Lech Wałęsa po przyjeździe z zagranicznych podroży do Gdańska, w poniedziałek spotkał się mediami, by przedstawić swoje stanowisko w sprawie ujawnionych przez IPN dokumentów z tzw. szafy Kiszczaka, dotyczących TW Bolek.

- Chcę, żebyście uwierzyli, że nigdy nie byłem żadnym współpracownikiem, nigdy nie zrobiłem żadnego donosu, ani ustnie, ani pisemnie, nigdy nie brałem pieniędzy. Byłem za odważny, to dlatego dzisiaj nie wierzą mi i podejrzewają - oświadczył Lech Wałęsa.
Wałęsa zniszczył dokumenty, które publikował w internecie?

Przypomniał, że po przegranym w stoczni strajku w 1970 roku, którego - jak twierdzi - był szefem, po dwóch dniach przyjechał do Gdańska autobusem, w którym ktoś go ostrzegł, że będzie aresztowany przez SB, co stało się wieczorem. Gdy po czterech dniach go wypuszczono, ten sam człowiek, który ostrzegał go w autobusie, dał mu bilety na powrót do domu, a na jednym był numer telefonu.

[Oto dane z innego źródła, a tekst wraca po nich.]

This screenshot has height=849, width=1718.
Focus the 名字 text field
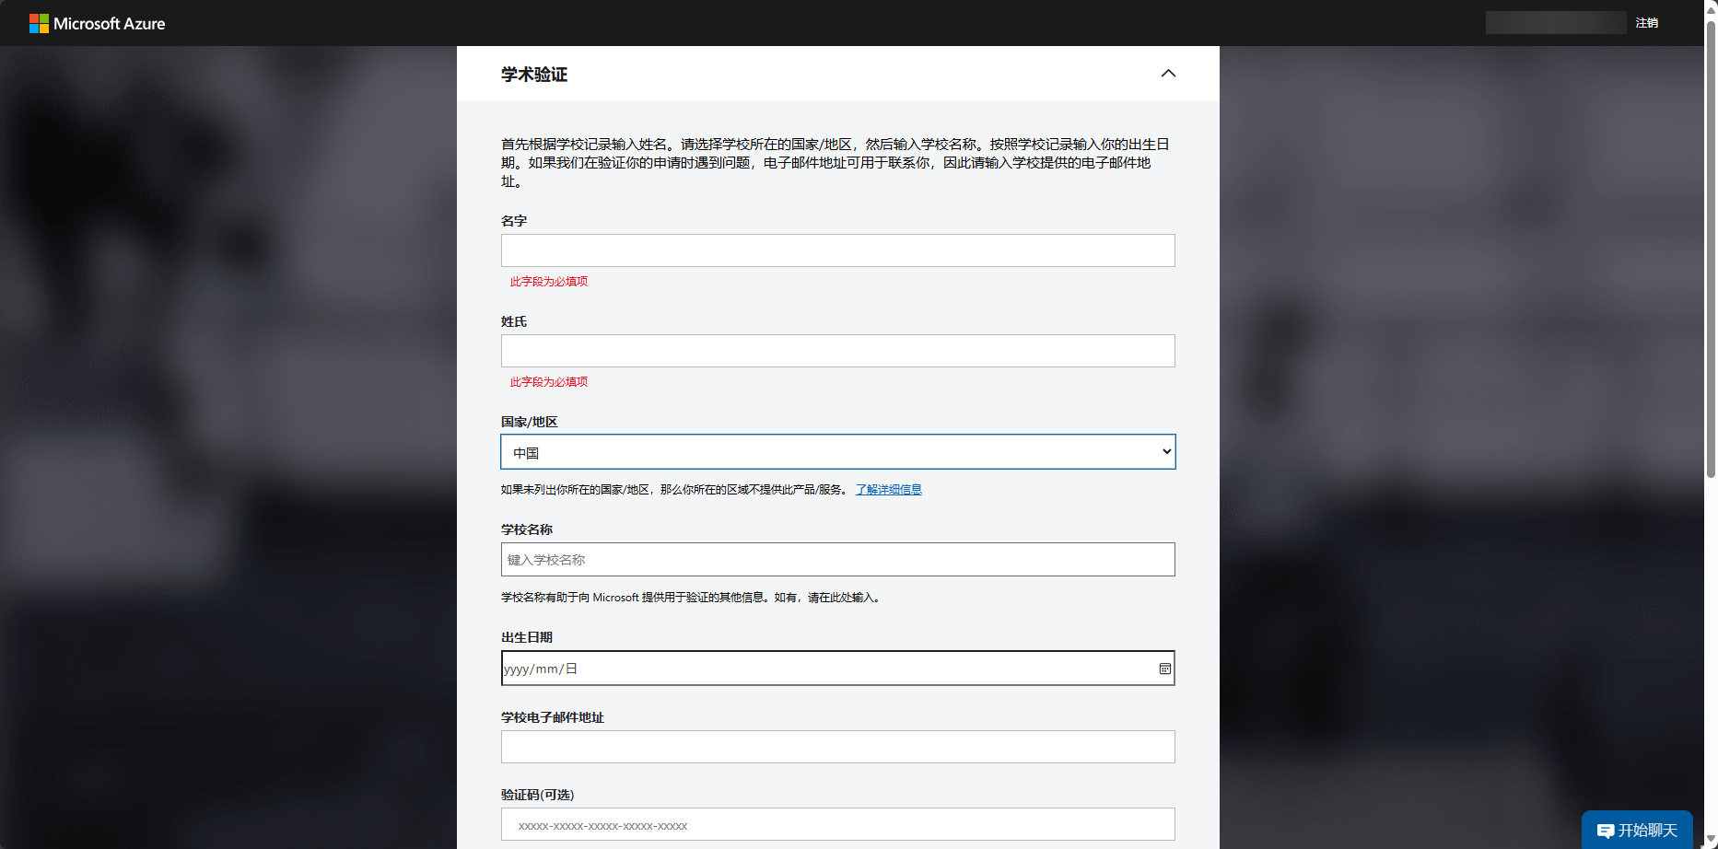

- Po miesiącu kierownik mojego wydziału, Leśniewski, wzywa mnie (...), był tam ten gość, który mnie ostrzegał, przedstawia się, że jest z kontrwywiadu i pytał się, dlaczego nie dzwoniłem. Pogadaliśmy sobie, był bardzo antykomunistyczny, chciał ustalić, czy tutaj nie mącą nami Niemcy czy Żydzi w Gdańsku. Tych rozmów nie było więcej niż pięć - przyznaje Wałęsa.
  • Lech Wałęsa po powrocie z zagranicy w poniedziałek udzielił kilku wywiadów, zaprzeczając, że kiedykolwiek był współpracownikiem SB.
  • Lech Wałęsa, konferencja prasowa w ECS
  • Lech Wałęsa, konferencja prasowa w ECS
  • Lech Wałęsa, konferencja prasowa w ECS
  • Lech Wałęsa, konferencja prasowa w ECS
Na pytanie, czy niszczył dokumenty, gdy był prezydentem RP, stwierdził, że "po co miał niszczyć kopie, gdy oryginały były u służb".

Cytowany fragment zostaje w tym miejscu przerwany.